When the “big tech” companies prevent me from posting on this message board, or prevent me from having my own website, or prevent me from developing my own app that rivals Twitter, then let me know. I’ll be against that.
By eg removing your app from their app stores so people can’t download it or get updates, and suddenly cancelling your hosting on their servers?
Ditto. This is a silly objection which amounts to nothing more than ‘people on the other team support it, therefore I’m against it’.
Yes, big companies certainly could (and do, in some cases) aid bad leaders in doing bad things. They shouldn’t do this. But most of the recent bannings (Trump, My Pillow guy, etc.) are good things. There’s no way, with the existence of the First Amendment, to restrict these companies ability to do this (at least on the US), and this is a good thing because government shouldn’t have that power.
So the recent bannings don’t indicate at all any greater propensity that big companies might have to aid bad leaders than before.

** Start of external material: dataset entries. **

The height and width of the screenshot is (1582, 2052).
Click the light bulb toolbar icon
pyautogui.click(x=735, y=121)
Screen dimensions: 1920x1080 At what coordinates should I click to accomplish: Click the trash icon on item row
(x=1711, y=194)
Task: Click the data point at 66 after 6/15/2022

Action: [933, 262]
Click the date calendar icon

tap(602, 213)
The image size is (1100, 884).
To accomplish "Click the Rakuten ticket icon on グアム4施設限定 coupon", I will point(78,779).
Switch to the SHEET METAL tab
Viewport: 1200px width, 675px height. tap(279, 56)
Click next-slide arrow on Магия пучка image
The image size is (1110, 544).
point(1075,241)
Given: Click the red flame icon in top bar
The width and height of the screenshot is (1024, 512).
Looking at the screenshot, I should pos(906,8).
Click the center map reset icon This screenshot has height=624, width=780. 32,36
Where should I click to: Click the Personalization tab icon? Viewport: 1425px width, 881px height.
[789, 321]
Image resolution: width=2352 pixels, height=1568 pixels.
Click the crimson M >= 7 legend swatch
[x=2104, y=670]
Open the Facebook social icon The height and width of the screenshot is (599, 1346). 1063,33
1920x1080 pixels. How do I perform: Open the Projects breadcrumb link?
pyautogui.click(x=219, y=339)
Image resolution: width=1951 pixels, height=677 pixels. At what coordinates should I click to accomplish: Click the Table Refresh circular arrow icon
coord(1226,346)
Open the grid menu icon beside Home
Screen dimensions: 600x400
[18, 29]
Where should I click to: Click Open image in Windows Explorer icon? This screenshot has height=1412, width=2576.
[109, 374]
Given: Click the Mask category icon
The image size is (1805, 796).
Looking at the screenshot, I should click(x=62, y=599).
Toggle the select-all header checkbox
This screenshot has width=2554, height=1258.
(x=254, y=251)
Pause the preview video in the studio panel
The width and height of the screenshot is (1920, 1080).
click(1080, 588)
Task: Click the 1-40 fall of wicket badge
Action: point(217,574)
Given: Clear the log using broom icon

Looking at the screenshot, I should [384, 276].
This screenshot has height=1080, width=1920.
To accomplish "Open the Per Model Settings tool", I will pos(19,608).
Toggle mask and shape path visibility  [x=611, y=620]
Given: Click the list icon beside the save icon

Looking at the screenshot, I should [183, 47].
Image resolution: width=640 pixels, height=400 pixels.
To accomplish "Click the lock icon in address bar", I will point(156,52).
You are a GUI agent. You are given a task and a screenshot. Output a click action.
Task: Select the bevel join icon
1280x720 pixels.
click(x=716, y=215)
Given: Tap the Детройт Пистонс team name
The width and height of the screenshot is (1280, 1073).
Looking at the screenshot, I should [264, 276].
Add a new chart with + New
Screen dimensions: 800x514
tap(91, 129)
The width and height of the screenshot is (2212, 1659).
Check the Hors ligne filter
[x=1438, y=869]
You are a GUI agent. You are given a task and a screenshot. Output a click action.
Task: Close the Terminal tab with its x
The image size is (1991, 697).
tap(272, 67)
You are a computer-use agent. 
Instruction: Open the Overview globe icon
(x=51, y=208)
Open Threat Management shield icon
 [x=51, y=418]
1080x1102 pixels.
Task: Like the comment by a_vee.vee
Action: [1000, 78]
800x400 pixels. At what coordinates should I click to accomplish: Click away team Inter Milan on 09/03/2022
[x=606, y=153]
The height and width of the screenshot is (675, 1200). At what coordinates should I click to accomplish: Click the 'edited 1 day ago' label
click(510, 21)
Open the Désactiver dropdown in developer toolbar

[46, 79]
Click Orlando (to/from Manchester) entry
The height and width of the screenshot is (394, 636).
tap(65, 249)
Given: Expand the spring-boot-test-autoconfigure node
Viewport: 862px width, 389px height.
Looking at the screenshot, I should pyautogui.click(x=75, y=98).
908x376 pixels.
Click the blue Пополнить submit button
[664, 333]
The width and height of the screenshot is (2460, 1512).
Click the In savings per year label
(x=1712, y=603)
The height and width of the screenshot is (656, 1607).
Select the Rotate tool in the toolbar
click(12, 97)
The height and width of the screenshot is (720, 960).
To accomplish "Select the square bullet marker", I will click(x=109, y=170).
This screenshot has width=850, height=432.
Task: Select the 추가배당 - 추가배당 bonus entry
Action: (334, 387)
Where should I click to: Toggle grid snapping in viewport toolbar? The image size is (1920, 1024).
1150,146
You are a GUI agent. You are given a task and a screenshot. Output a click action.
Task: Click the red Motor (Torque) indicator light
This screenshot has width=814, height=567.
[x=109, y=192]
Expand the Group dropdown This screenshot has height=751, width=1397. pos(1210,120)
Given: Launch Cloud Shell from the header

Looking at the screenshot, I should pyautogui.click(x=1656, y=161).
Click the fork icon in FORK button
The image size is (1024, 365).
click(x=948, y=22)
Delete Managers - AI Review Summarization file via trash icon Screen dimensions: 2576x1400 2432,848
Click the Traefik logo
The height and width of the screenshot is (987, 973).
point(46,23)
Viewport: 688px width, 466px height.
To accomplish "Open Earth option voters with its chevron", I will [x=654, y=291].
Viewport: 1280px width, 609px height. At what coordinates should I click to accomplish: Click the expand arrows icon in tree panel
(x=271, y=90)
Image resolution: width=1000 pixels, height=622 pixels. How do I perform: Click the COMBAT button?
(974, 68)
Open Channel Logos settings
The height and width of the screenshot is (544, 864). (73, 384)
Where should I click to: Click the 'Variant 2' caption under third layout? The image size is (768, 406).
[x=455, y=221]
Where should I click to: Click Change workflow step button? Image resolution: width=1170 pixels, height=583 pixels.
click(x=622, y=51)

AIUI Trump only wanted/tried to remove protection from those who appended addition information to messages, and/or selectively hid messages depending on content, after they did those things to his tweets. So the aim was to stop them doing this, and they would retain protection if they stopped. Whereas the Democrats are in favour of this kind of editorial interference and want to force tech companies to do more of it.
We’ll see. As @DSeid said, the circumstantial evidence is pretty strong.
That’s really not what we have been talking about here.
Do you have a cite for this? Who is in favor of “forcing” tech companies to do more of this?
Examples:
In its response to the letter, Facebook noted that it faces pressure from both parties.
“We’ve faced criticism from Republicans for being biased against conservatives and Democrats for not taking more steps to restrict the exact same content,” company spokesman Andy Stone said in an email. “Our job is to create one consistent set of rules that applies equally to everyone.”
Russo contrasted Facebook’s approach to election misinformation with Twitter’s, which has more aggressive policies for labeling potentially misleading information. He claimed that while Twitter prevented election misinformation from Trump from being spread widely, “Facebook continued to actively promote the posts in feeds.”
In all these cases Democrats are pushing for more censorship/editorial control by the social media companies.
Obviously not all think as I do, but my take is to not only care about what happens to “me” or “recently”. My take is that if we only care about the principle after we are personally restricted, or after the negative impact are aimed against expression that we think are “good”, then we are assured of caring too late.
The fact that Trump and Lindell and a host of others are obvious odious excuses of humanity are to me immaterial to the importance of the principle, to the dangers (as Nalvany argues) of neglecting the risks of allowing a very few to control so much of the public square. We have not seen the last wannabe autocrat here I am sure. The time to guard against the dangers that Nalvany sounded is before then, and before the power of the few is arbitrarily aimed at you or me as the voices of dissent.
I again understand the perspective of those who think that we are not there, so no worries.
Or if regulations meant to rein in “big tech” instead raise the barriers to entry for smaller messageboards and social media sites, leaving the “big tech” as the only remaining players.
So then you’re taking back your assertion that Democrats are trying to “force” tech companies to do this? If so, good. Yes, some Democrats have criticized tech companies… but criticism is not remotely the same thing as government attempting to force them to do something.
But the danger of government directing tech companies what they can and can’t do with regards to the speech they allow on their own property and platforms is far, far greater than what tech companies might choose to allow or not for business/profit reasons, isn’t it? At least IMO.
No I’m not. They are criticising them, and they are threatening anti-trust investigations and removal of the liability shield if they don’t comply.
The first is what is happening right now.
As an aside, this is one of the things I hated most about the “Political compass”-style quizzes: they assumed that if you didn’t like something, you’d support a law to ban it, so most things you thought were just wrong about society raised your authoritarian score.
Whereas it’s pretty obvious you can use your bully pulpit to oppose something with words while not wanting to outlaw it.
I only wish this was obvious. Every single time I have mentioned worries about freedom of speech on this site, without fail people jump straight to regulations as the only possible remedy, ignoring the changing social attitudes which are the real problem.
So, you don’t want to change laws, you want to change people?
While I don’t agree with the first, I really disagree with the latter.
Regulations are not synonymous with “outlawing it”.
So you disagree with eg trying to make people less racist?
Does not compute. “Forcing” means making certain actions illegal. The regulations proposed/described in your links do not remotely force Facebook or other tech companies to only ban voices Democrats don’t like, or anything at all in the same ballpark.
Cite? Anti-trust regulations and such are an entirely separate issue from whether Twitter can/should ban someone who spreads lies about the election or promotion of violence.
Let’s lay this out clearly – @DemonTree, what do you think Democrats are doing wrong? Please be very specific. So far I still don’t understand.